What do the entries below say? Restate them word for word.

_Material provided_
☆ ☆ ☆ ☆ ☆

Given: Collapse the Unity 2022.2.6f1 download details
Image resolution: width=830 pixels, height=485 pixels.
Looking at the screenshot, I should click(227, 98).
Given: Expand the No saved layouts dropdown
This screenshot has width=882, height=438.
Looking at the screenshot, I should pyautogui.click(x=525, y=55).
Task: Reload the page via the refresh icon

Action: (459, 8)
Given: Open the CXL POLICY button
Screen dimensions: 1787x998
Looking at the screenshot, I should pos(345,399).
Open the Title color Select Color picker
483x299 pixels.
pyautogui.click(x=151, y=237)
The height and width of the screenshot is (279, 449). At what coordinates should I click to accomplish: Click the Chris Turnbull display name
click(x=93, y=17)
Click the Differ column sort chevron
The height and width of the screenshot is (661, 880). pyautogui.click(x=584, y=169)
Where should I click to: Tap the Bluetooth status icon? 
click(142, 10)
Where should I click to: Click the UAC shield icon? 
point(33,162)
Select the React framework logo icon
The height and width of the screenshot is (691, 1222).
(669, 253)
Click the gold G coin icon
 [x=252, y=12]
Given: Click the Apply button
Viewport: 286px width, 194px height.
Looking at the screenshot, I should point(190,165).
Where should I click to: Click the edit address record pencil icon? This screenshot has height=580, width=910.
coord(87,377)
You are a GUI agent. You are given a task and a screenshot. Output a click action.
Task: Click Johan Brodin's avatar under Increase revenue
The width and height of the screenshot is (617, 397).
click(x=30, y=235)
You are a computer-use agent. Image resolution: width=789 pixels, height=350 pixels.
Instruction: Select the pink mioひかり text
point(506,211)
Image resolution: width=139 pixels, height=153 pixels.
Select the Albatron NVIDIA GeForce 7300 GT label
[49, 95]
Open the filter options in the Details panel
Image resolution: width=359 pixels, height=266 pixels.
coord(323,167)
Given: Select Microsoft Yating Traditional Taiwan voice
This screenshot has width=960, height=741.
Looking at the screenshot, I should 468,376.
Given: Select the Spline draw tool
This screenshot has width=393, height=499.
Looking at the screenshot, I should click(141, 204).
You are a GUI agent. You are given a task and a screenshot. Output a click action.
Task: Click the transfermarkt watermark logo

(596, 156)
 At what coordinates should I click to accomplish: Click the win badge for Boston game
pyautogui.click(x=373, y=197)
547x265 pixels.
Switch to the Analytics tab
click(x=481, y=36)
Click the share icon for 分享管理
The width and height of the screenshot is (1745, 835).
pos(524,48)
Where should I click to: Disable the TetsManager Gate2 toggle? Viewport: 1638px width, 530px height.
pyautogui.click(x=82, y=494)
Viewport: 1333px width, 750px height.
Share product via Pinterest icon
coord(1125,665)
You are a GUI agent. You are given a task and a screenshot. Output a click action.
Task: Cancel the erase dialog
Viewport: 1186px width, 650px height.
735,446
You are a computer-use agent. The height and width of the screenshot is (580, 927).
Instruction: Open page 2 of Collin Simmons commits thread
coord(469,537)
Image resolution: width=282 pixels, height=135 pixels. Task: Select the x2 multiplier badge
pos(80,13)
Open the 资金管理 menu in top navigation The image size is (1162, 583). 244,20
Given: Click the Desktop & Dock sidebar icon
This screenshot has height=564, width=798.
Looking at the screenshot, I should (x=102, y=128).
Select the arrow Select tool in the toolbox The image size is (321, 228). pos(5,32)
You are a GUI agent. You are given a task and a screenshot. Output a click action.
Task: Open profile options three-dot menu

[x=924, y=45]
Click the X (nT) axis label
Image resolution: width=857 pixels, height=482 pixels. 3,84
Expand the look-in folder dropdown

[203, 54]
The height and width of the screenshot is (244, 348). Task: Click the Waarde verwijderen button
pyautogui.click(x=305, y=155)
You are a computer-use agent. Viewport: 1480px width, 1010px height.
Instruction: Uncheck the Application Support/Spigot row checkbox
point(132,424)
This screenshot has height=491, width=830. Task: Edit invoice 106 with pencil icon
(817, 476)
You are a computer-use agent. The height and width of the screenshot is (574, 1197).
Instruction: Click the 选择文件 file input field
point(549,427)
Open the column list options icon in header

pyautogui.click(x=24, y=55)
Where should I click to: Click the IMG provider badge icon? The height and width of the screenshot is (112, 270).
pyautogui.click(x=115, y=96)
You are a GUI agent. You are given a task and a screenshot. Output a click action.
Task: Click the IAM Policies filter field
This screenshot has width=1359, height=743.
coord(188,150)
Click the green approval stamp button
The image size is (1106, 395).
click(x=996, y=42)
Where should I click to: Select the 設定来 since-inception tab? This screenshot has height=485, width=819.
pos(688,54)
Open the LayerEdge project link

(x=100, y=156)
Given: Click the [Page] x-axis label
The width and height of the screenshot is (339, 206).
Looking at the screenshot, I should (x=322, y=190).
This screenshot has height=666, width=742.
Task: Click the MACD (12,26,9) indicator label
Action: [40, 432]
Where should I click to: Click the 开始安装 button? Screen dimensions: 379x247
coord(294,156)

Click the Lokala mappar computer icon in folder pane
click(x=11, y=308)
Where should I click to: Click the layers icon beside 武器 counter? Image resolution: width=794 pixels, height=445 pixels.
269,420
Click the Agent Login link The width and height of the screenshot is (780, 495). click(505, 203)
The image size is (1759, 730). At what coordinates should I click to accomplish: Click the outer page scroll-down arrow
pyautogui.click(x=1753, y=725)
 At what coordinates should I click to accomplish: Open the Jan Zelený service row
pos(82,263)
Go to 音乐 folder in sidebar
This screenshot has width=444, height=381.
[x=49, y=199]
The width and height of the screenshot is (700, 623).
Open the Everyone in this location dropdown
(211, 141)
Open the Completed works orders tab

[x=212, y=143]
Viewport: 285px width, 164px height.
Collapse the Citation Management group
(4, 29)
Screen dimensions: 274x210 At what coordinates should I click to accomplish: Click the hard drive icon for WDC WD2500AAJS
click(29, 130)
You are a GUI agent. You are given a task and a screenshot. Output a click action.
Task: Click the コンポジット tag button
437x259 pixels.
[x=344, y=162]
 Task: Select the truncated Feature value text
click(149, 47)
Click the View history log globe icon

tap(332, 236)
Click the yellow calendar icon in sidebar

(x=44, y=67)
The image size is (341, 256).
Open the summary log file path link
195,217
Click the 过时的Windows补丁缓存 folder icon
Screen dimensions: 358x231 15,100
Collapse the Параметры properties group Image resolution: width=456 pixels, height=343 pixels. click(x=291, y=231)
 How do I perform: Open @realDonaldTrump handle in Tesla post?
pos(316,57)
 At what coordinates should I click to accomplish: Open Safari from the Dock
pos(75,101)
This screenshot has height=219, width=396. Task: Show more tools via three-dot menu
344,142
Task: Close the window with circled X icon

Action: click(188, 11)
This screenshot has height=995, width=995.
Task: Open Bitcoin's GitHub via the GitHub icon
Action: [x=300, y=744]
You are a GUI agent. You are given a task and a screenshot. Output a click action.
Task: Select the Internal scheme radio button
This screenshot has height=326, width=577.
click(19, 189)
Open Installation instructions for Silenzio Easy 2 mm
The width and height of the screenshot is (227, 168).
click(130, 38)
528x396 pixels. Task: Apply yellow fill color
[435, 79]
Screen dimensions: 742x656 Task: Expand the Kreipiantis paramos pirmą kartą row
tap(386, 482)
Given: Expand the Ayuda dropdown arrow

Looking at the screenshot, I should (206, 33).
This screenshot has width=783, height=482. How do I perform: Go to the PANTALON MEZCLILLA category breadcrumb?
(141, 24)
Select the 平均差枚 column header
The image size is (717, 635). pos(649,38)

☆ ☆ ☆ ☆ ☆

_Solution to this problem_
Given: Collapse the Unity 2022.2.6f1 download details
Image resolution: width=830 pixels, height=485 pixels.
Looking at the screenshot, I should click(227, 98).
Given: Expand the No saved layouts dropdown
This screenshot has width=882, height=438.
Looking at the screenshot, I should pyautogui.click(x=525, y=55).
Task: Reload the page via the refresh icon

Action: (459, 8)
Given: Open the CXL POLICY button
Screen dimensions: 1787x998
Looking at the screenshot, I should pos(345,399).
Open the Title color Select Color picker
483x299 pixels.
pyautogui.click(x=151, y=237)
The height and width of the screenshot is (279, 449). At what coordinates should I click to accomplish: Click the Chris Turnbull display name
click(x=93, y=17)
Click the Differ column sort chevron
The height and width of the screenshot is (661, 880). pyautogui.click(x=584, y=169)
Where should I click to: Tap the Bluetooth status icon? 
click(142, 10)
Where should I click to: Click the UAC shield icon? 
point(33,162)
Select the React framework logo icon
The height and width of the screenshot is (691, 1222).
(669, 253)
Click the gold G coin icon
 [x=252, y=12]
Given: Click the Apply button
Viewport: 286px width, 194px height.
Looking at the screenshot, I should point(190,165).
Where should I click to: Click the edit address record pencil icon? This screenshot has height=580, width=910.
coord(87,377)
You are a GUI agent. You are given a task and a screenshot. Output a click action.
Task: Click Johan Brodin's avatar under Increase revenue
The width and height of the screenshot is (617, 397).
click(x=30, y=235)
You are a computer-use agent. Image resolution: width=789 pixels, height=350 pixels.
Instruction: Select the pink mioひかり text
point(506,211)
Image resolution: width=139 pixels, height=153 pixels.
Select the Albatron NVIDIA GeForce 7300 GT label
[49, 95]
Open the filter options in the Details panel
Image resolution: width=359 pixels, height=266 pixels.
coord(323,167)
Given: Select Microsoft Yating Traditional Taiwan voice
This screenshot has width=960, height=741.
Looking at the screenshot, I should 468,376.
Given: Select the Spline draw tool
This screenshot has width=393, height=499.
Looking at the screenshot, I should click(141, 204).
You are a GUI agent. You are given a task and a screenshot. Output a click action.
Task: Click the transfermarkt watermark logo

(596, 156)
 At what coordinates should I click to accomplish: Click the win badge for Boston game
pyautogui.click(x=373, y=197)
547x265 pixels.
Switch to the Analytics tab
click(x=481, y=36)
Click the share icon for 分享管理
The width and height of the screenshot is (1745, 835).
pos(524,48)
Where should I click to: Disable the TetsManager Gate2 toggle? Viewport: 1638px width, 530px height.
pyautogui.click(x=82, y=494)
Viewport: 1333px width, 750px height.
Share product via Pinterest icon
coord(1125,665)
You are a GUI agent. You are given a task and a screenshot. Output a click action.
Task: Cancel the erase dialog
Viewport: 1186px width, 650px height.
735,446
You are a computer-use agent. The height and width of the screenshot is (580, 927).
Instruction: Open page 2 of Collin Simmons commits thread
coord(469,537)
Image resolution: width=282 pixels, height=135 pixels. Task: Select the x2 multiplier badge
pos(80,13)
Open the 资金管理 menu in top navigation The image size is (1162, 583). 244,20
Given: Click the Desktop & Dock sidebar icon
This screenshot has height=564, width=798.
Looking at the screenshot, I should (x=102, y=128).
Select the arrow Select tool in the toolbox The image size is (321, 228). pos(5,32)
You are a GUI agent. You are given a task and a screenshot. Output a click action.
Task: Open profile options three-dot menu

[x=924, y=45]
Click the X (nT) axis label
Image resolution: width=857 pixels, height=482 pixels. 3,84
Expand the look-in folder dropdown

[203, 54]
The height and width of the screenshot is (244, 348). Task: Click the Waarde verwijderen button
pyautogui.click(x=305, y=155)
You are a computer-use agent. Viewport: 1480px width, 1010px height.
Instruction: Uncheck the Application Support/Spigot row checkbox
point(132,424)
This screenshot has height=491, width=830. Task: Edit invoice 106 with pencil icon
(817, 476)
You are a computer-use agent. The height and width of the screenshot is (574, 1197).
Instruction: Click the 选择文件 file input field
point(549,427)
Open the column list options icon in header

pyautogui.click(x=24, y=55)
Where should I click to: Click the IMG provider badge icon? The height and width of the screenshot is (112, 270).
pyautogui.click(x=115, y=96)
You are a GUI agent. You are given a task and a screenshot. Output a click action.
Task: Click the IAM Policies filter field
This screenshot has width=1359, height=743.
coord(188,150)
Click the green approval stamp button
The image size is (1106, 395).
click(x=996, y=42)
Where should I click to: Select the 設定来 since-inception tab? This screenshot has height=485, width=819.
pos(688,54)
Open the LayerEdge project link

(x=100, y=156)
Given: Click the [Page] x-axis label
The width and height of the screenshot is (339, 206).
Looking at the screenshot, I should (x=322, y=190).
This screenshot has height=666, width=742.
Task: Click the MACD (12,26,9) indicator label
Action: [40, 432]
Where should I click to: Click the 开始安装 button? Screen dimensions: 379x247
coord(294,156)

Click the Lokala mappar computer icon in folder pane
click(x=11, y=308)
Where should I click to: Click the layers icon beside 武器 counter? Image resolution: width=794 pixels, height=445 pixels.
269,420
Click the Agent Login link The width and height of the screenshot is (780, 495). click(505, 203)
The image size is (1759, 730). At what coordinates should I click to accomplish: Click the outer page scroll-down arrow
pyautogui.click(x=1753, y=725)
 At what coordinates should I click to accomplish: Open the Jan Zelený service row
pos(82,263)
Go to 音乐 folder in sidebar
This screenshot has width=444, height=381.
[x=49, y=199]
The width and height of the screenshot is (700, 623).
Open the Everyone in this location dropdown
(211, 141)
Open the Completed works orders tab

[x=212, y=143]
Viewport: 285px width, 164px height.
Collapse the Citation Management group
(4, 29)
Screen dimensions: 274x210 At what coordinates should I click to accomplish: Click the hard drive icon for WDC WD2500AAJS
click(29, 130)
You are a GUI agent. You are given a task and a screenshot. Output a click action.
Task: Click the コンポジット tag button
437x259 pixels.
[x=344, y=162]
 Task: Select the truncated Feature value text
click(149, 47)
Click the View history log globe icon

tap(332, 236)
Click the yellow calendar icon in sidebar

(x=44, y=67)
The image size is (341, 256).
Open the summary log file path link
195,217
Click the 过时的Windows补丁缓存 folder icon
Screen dimensions: 358x231 15,100
Collapse the Параметры properties group Image resolution: width=456 pixels, height=343 pixels. click(x=291, y=231)
 How do I perform: Open @realDonaldTrump handle in Tesla post?
pos(316,57)
 At what coordinates should I click to accomplish: Open Safari from the Dock
pos(75,101)
This screenshot has height=219, width=396. Task: Show more tools via three-dot menu
344,142
Task: Close the window with circled X icon

Action: click(188, 11)
This screenshot has height=995, width=995.
Task: Open Bitcoin's GitHub via the GitHub icon
Action: [x=300, y=744]
You are a GUI agent. You are given a task and a screenshot. Output a click action.
Task: Select the Internal scheme radio button
This screenshot has height=326, width=577.
click(19, 189)
Open Installation instructions for Silenzio Easy 2 mm
The width and height of the screenshot is (227, 168).
click(130, 38)
528x396 pixels. Task: Apply yellow fill color
[435, 79]
Screen dimensions: 742x656 Task: Expand the Kreipiantis paramos pirmą kartą row
tap(386, 482)
Given: Expand the Ayuda dropdown arrow

Looking at the screenshot, I should (206, 33).
This screenshot has width=783, height=482. How do I perform: Go to the PANTALON MEZCLILLA category breadcrumb?
(141, 24)
Select the 平均差枚 column header
The image size is (717, 635). pos(649,38)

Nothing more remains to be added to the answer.